Virtually all religions include some elements that are tribal and hate outsiders, but I don’t know enough about Islamism to comment on its doctrines. Still, I will say that in France there are large groups of Muslims that live in closed off communities. The government has not succeeded in bringing a number of them — and it is a minority — into integrated French society, which leads to resentment. And Jews, many of whom have done well, are natural targets. Israel of course comes into the conversation. Still, I think it’s a more of a local issue. Most Muslims in France come from North Africa, not the Mid-East. But in the end Jews once again are seen as people with undue power throughout the Muslim world. And incidentally these views were taught to them by Christian politicians, colonialists and especially missionaries who attempted to bring Christianity to the Muslims in their homelands. In teaching them Christianity they taught them anti-Semitism.

Many French Jews are terrified and moving out of the country to Israel or the United States. And there are also those who are moving out of their current communities and into neighborhoods that have more Jews and self-protection. We were stopped by volunteer security guards in one Jewish neighborhood. The guards wanted to know what we were doing there, what we wanted to photograph and why.

I was especially intrigued and disturbed by the anti-Semitism expressed by the British Labor party. How do you account for it? Once again is it Israel?

Anti-Semitism has always existed in England. Jews weren’t admitted to the golf clubs or couldn’t get beyond a certain point in their careers. In more recent decades it’s been incubating on the left. Israel is not the catalyst. It’s the accelerant. Also, the far left has gained great influence in the Labor party. It does not like the West, which represents capitalism, income inequality and materialism. The West also represents the abolishment of the welfare state, colonialism and war. And support for Israel is viewed as part of that. And then, of course, Israel is made up of Jews, who arguably cannot get along with their neighbors who are perceived as victims, while Jews are naturally seen as the oppressors.

A devil’s advocate question: do you think some Jews willfully choose to ignore anti-Semitism on the left for fear of being identified — feeling forced to identify — with conservatives or what has been dubbed “conservatives?”

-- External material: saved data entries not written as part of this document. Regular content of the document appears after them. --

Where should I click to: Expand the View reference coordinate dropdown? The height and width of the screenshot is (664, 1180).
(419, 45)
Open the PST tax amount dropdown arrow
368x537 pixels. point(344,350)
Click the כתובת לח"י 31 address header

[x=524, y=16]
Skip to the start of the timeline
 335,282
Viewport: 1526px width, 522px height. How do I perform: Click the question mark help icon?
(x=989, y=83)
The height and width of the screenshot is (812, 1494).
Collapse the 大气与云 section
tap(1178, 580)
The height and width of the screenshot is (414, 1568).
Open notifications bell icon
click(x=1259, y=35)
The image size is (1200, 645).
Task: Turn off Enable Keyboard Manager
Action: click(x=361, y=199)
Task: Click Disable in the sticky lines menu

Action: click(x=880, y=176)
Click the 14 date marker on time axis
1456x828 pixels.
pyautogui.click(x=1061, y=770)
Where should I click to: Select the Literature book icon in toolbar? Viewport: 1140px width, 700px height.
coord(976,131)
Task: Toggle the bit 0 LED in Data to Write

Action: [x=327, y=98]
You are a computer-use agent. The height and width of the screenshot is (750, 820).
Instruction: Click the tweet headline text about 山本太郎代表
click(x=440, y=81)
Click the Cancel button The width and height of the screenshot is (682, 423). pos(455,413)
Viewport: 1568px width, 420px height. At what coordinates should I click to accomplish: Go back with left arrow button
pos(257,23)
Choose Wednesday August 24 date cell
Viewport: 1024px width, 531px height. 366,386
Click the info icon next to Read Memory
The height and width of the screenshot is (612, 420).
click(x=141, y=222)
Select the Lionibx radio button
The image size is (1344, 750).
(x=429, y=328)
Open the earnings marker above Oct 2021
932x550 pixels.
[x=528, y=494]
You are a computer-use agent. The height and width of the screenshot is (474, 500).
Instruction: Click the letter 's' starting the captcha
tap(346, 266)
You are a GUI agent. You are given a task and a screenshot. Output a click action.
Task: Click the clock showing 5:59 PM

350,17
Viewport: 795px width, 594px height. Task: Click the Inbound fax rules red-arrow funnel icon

That is not an issue in Great Britain. The Jewish community is outspoken in its feeling about the Labor party’s anti-Semitism. They have been abandoning the Labor party in droves. At one time the Labor party shared the values of what many Jews would describe as Tikkun Olam and it was a natural home for Jews. But that’s no longer the case.

As for the Jewish community in the United States and their response to anti-Semitism on the left, I see three communities: those who are altogether apathetic, those who sweep it under the rug, and those who are hysterical and see anti-Semitism everywhere. For me the answer should be somewhere in the middle. I think when push comes to shove, those who sweep it under the rug, will step up on behalf of Jews. The most dangerous for any oppressed group are those who are remain totally disengaged.

When you approach a project like this what is your most defining identity—Jew, filmmaker, or journalist?

Always journalist. I’m not out to pound a partisan drum.

How did making the film change you or your views if it did?

I didn’t realize how bad anti-Semitism was. I now see it more clearly and in subtle ways I never anticipated. As a result I am also more keenly attuned to racism, sexism and homophobic, trans-phobic and Islamophobic responses.

Simi Horwitz is an award winning feature writer/film reviewer who won a 2018 Front Page Award from the Newswomen’s Club of New York for her Forward story, “Ruchie Freier: Hasidic Judge, American Trailblazer,” and most recently received first place prize from the Los Angeles Press Club for “Reviews-TV/Film, All Platforms,” given at the 61st Southern California Journalism Awards this past June.